+++ Extracted records

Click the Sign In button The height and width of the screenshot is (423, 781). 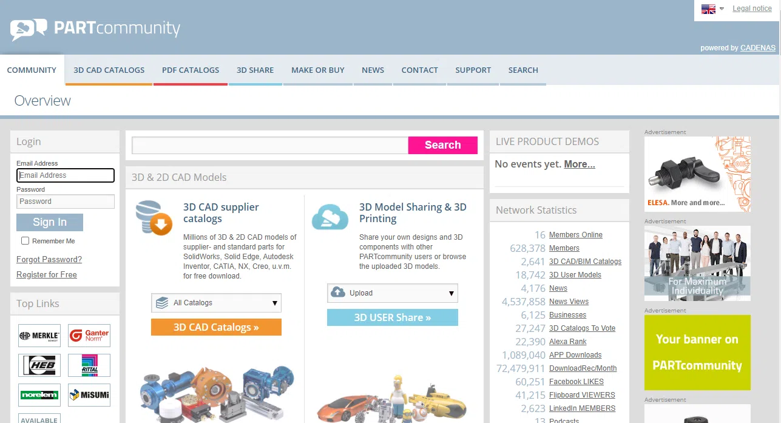point(49,222)
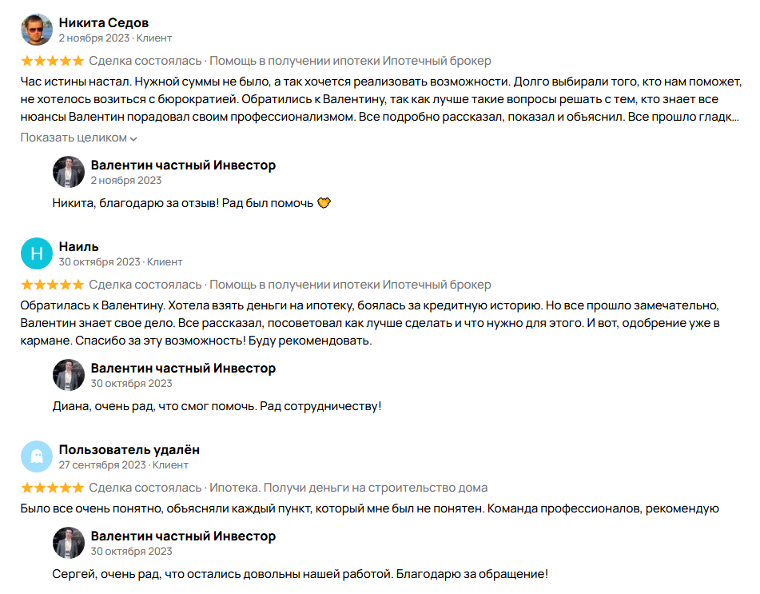760x594 pixels.
Task: Click the heart-hands emoji in Валентин's reply
Action: (x=324, y=203)
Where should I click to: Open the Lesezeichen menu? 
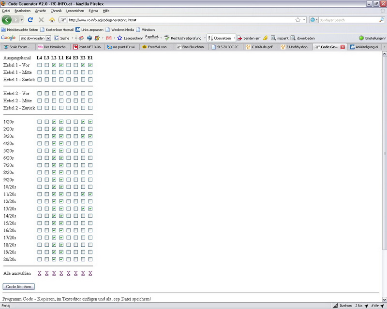[x=74, y=11]
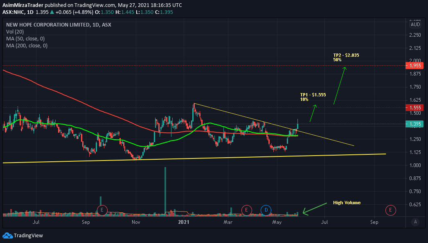Viewport: 428px width, 243px height.
Task: Click the future earnings E marker near September
Action: pos(391,210)
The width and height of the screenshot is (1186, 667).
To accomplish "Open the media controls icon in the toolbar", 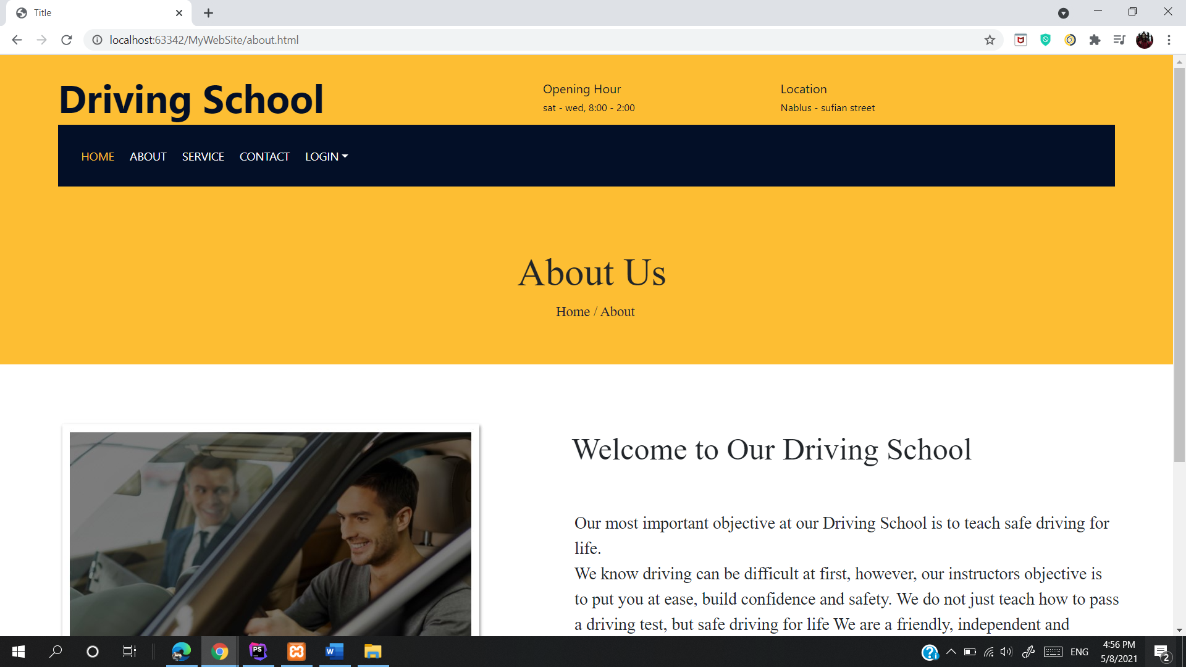I will point(1119,40).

++++++

= Work instructions =
Copy the records word for word, starting at the line containing "Where should I" and ending at the line containing "Action: pos(391,210)", and leave the pictures out of your answer.

= Full answer =
Where should I click to: Open the Lesezeichen menu? 
[x=74, y=11]
Viewport: 428px width, 243px height.
Task: Click the future earnings E marker near September
Action: pos(391,210)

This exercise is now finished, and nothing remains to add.